Like it or not, Canada’s edge is resources Add to ...

When the going gets tough, the tough get going. With all of the doom and gloom it is time for some big ideas in this country. But do we still have purpose and determination? Every big idea in the past decade has been nibbled to death by ducks. Nothing is firing on all cylinders except selling our real estate to foreigners.

We remain a resource-based country. Yes, I know – we have to convert that into a sustainable economy of ideas. But we haven’t done that. You remember the Alberta bumper sticker after the last crash? “Please God, let there be another oil boom. We promise not to piss it all away next time.” Well, She did, and they did.

Collectively we’ve bought comforts instead of investments in the future. We maybe have another shot at doing it right. Or, we can continue to dwindle away as a much nicer and poorer United States.

Here is the issue. There are three classic economic factors of production for everything from widgets to symphonies. These are land, labour, and capital. In our golden age of development some 50 years ago, we had a world edge in all three factors.

The world changed. It is awash in capital. Our share of it is now small. Skilled labour is everywhere, often much cheaper. Our only remaining edge is land, aka resources.

When something stares you in the face, it is better to acknowledge it, whether you like what you are seeing or not. Here are three big ideas that have to do with our ace in the hole, oil.

Our oil is in the oil sands of Alberta. Don’t be ashamed of it. Our oil is not only “ethical,” as compared with the dictatorship variety, it is also no more emissions-intensive than a full 45 per cent of feedstocks the U.S. uses, bought from the likes of Venezuela and Mexico. (The big difference is those countries pay no attention to Greenpeace, World Wide Fund for Nature and the Sierra Club. Maybe we’ve now paid them all the attention that we should.)

Why should we be thinking such crass economic thoughts? Well, it comes down to better health care, home care, child care, pensions, capacity to help refugees, foreign aid and the many other good things that we believe in.

So here are three big, simple oil ideas.

The first is a refinery in British Columbia. There are two major proposals – David Black’s huge 500,000 barrel a day refinery and the 200,000 barrel a day of Pacific Future Energy, both in northwestern B.C. – making a product safe to ship. Both claim no need for government financing. Both would rely on existing rail to move bitumen to the B.C. coast in a form called “neatbit,” of the consistency and benign impact of peanut butter. No spill danger here. Both would produce multiple thousands of construction jobs and several thousand in continuing operations. Either would spawn an associated petrochemical plant.

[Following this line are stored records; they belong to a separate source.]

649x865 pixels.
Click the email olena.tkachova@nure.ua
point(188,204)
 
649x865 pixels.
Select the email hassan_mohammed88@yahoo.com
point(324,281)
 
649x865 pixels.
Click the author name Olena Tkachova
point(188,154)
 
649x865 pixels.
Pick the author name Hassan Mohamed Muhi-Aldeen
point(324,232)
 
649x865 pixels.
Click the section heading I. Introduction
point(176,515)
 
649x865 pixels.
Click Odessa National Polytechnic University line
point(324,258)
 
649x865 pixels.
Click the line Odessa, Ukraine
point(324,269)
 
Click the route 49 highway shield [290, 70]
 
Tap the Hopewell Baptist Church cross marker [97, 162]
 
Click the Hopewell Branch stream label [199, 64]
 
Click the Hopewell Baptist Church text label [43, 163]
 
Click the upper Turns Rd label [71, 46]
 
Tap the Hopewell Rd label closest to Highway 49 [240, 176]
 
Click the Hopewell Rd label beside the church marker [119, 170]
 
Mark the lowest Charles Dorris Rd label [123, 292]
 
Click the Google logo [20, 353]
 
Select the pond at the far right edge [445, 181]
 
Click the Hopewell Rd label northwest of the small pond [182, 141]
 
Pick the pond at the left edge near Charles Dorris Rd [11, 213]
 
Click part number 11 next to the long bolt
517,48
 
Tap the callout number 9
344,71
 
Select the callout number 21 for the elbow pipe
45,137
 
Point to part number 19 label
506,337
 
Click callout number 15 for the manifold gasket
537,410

The oil majors oppose new Canadian refineries. They would rather continue to exploit our oil sands product at a huge discount to their captive market on the Gulf Coast. Estimates of this discount range around $20-billion annually lost to Canada. Think of the jobs and taxes. Where is the courageous government (Ottawa? B.C.?) ready to help recapture this wasted gift to American big oil? Invisible, so far.

Pipelines are the second idea. I will not rehash the well known arguments, but even one of them is the key to that $20-billion per year.

The third big idea is small modular nuclear plants to provide process heat and electricity to the oil sands. Attractions? Major drop in Alberta emissions, improvement in our world reputation, and major jobs in Ontario. The “glow in the dark” enviros hate nuclear for reasons deep in their anti-prosperity psyches. They seem to think that electricity comes from light switches.

Alas, not true. Also, money does not come from banks. Food does not come from supermarkets. Pensions are not some magic kingdom benevolence and health care is not a doctors' charity. It all has to start from something real, and “something real” involves making and selling goods and services that others want. Our competitive edge is resources. That defines our choice.

We have become a “cannot do” country. Will any politician step beyond the utterly safe grounds of greenery and high tech? Like it or not, our edge is resources and will be so for another generation. Just a fact.